**Extrait du texte:**

S’il y avait encore le moindre doute sur les ambitions de la Chine en matière de nucléaire civil, industrielles comme technologiques, cela suffirait à les lever. Le réacteur expérimental chinois à sels fondus au thorium mis en service en 2023 aurait réussi à convertir de manière durable du thorium en uranium 233 pour alimenter la réaction en chaîne, une première scientifique majeure.

Cette avancée pourrait réduire à terme la dépendance de la Chine à l’uranium enrichi russe et accélérer son ascension pour devenir la puissance nucléaire civile dominante dans le monde. Et grâce à l’abondance du thorium sur son territoire, cette technologie pourrait transformer la sécurité énergétique à long terme de la Chine. Selon le South China Morning Post, un seul site minier en Mongolie intérieure « contiendrait suffisamment de cet élément pour alimenter la Chine entière pendant plus de 1 000 ans ».

Maintenir la réaction en chaîne

Pourquoi est-ce une avancée aussi importante ? Dans un réacteur au thorium, le principal problème technique consiste à parvenir à maintenir la réaction en chaîne. Cela est compliqué parce que le thorium contient beaucoup moins de matériau fissile que l’uranium ou le plutonium. Le thorium est un élément naturel légèrement radioactif. Pour les scientifiques, il est « fertile » et pas fissile. Contrairement à l’uranium qui possède deux isotopes, U238 et U235, dont l’un est fissile (U235), le thorium naturel ne possède qu’un seul isotope, le Th232, qui n’est pas fissile. Cela signifie qu’il est impossible de faire fonctionner un réacteur nucléaire (c’est-à-dire d’entretenir une réaction en chaine) avec uniquement du thorium. Il faut nécessairement lui adjoindre un élément fissile : uranium enrichi, plutonium, voire de l’U233, qui est un isotope fissile de l’uranium, issu du thorium lui-même.

**Données disponibles:**
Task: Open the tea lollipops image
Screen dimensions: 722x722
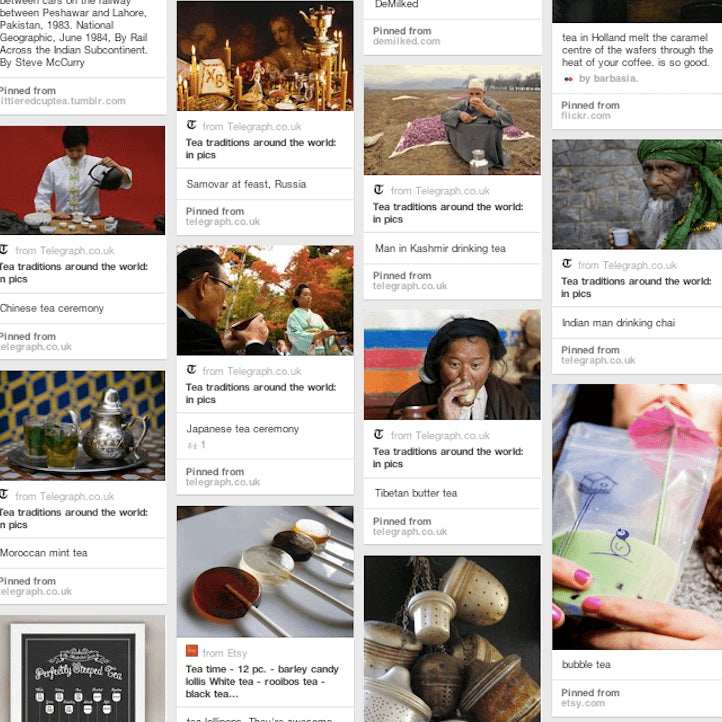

**Activité A:** Recopiez mot pour mot tout le passage de l'extrait sur le réacteur au thorium, depuis « S’il y avait » jusqu'à « première scientifique majeure. ».
**Activité B:** D'après l'extrait sur le réacteur au thorium, combien de temps un seul site minier de Mongolie intérieure pourrait-il alimenter la Chine entière selon le South China Morning Post ?
Seul l'extrait du texte doit servir de référence.

**Réponse attendue A:**
S’il y avait encore le moindre doute sur les ambitions de la Chine en matière de nucléaire civil, industrielles comme technologiques, cela suffirait à les lever. Le réacteur expérimental chinois à sels fondus au thorium mis en service en 2023 aurait réussi à convertir de manière durable du thorium en uranium 233 pour alimenter la réaction en chaîne, une première scientifique majeure.

**Réponse attendue B:** Pendant plus de 1 000 ans.